───── EXCERTO

È da minha vista, ou tens a ferradura a enferrujar?

CybeRider disse...

Olá Chapa!

É assim como a pescada, que antes de o ser... Ou de outro modo, um dia é da lixa, outro do lixador. Enferruja a ferradura, mas o burro está num brinquinho!

the dear Zé disse...

... reticências?...

CybeRider disse...

Pontos de exclamação, duma perplexidade indescritível. Nem sei que te diga.

L.Reis disse...

──────────
───── DADOS

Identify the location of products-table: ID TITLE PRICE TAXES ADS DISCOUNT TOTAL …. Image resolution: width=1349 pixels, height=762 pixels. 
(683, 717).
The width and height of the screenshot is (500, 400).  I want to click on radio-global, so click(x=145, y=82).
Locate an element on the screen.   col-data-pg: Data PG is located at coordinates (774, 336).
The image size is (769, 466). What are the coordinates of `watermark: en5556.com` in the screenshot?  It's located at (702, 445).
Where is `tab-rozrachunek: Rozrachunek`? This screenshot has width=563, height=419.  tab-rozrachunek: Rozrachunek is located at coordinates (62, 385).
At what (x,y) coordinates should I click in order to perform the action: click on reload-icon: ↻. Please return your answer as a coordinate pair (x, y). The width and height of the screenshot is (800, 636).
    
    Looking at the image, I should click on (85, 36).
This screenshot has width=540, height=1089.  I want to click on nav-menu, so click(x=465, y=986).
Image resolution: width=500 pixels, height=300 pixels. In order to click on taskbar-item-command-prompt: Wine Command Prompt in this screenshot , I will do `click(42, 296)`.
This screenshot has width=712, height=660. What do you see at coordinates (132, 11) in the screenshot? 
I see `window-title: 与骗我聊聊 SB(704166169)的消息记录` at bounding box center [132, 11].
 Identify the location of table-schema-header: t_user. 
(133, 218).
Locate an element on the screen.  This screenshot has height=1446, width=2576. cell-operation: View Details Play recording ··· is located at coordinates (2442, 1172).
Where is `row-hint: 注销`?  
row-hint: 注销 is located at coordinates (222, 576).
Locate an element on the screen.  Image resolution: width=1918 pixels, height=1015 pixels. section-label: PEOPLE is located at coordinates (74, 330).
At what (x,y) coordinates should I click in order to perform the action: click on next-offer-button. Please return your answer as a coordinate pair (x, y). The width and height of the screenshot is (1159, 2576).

──────────

**DESCRIÇÃO DO PROBLEMA**.
Prossiga a troca de comentários do excerto, começando pelo que L.Reis disse.

**RESULTADO DO EXERCÍCIO**.
Sabes quando a gente anda assim a ver o blog de outra pessoa (neste caso do "Dear Zé , caçador de palavras e de clicks" ) e enquanto não escreve o que quer, vai lendo em modo de acaso um ou outro comentário? E depois, quando volta, lê mais uns quantos e por aí fora? E depois , às vezes já não é tão ao acaso e dá por si a ler sempre o que determinada pessoa escreveu? Pois é, foi assim com o CybeRider. E hoje em jeito de epifania, dei comigo a pensar: " Mas afinal quem é o raio do CybeRider, que tem esta capacidade de pôr as palavras no sítio certo e se atreve a fazer sentido, ameaçando despudoradamente o marasmo da razão, que já não fica nada bem tratada depois de se acabar de ler um texto do Zé" Ora vai daí, enchi-me de força anímica e cliquei mesmo em cima do "CYbeRider" e aqui estou eu...
Não sei se fiz bem...dei comigo a passar de um post para o outro, na tentativa pouco honesta de contrariar este "bem dizer" .... (tenho lá a culpa de ser desconfiada...)
Não sei se fiz bem, porque dei comigo com o tempo passado, já atrasada para uma reunião e mesmo assim a ler mais meia dúzia de linhas.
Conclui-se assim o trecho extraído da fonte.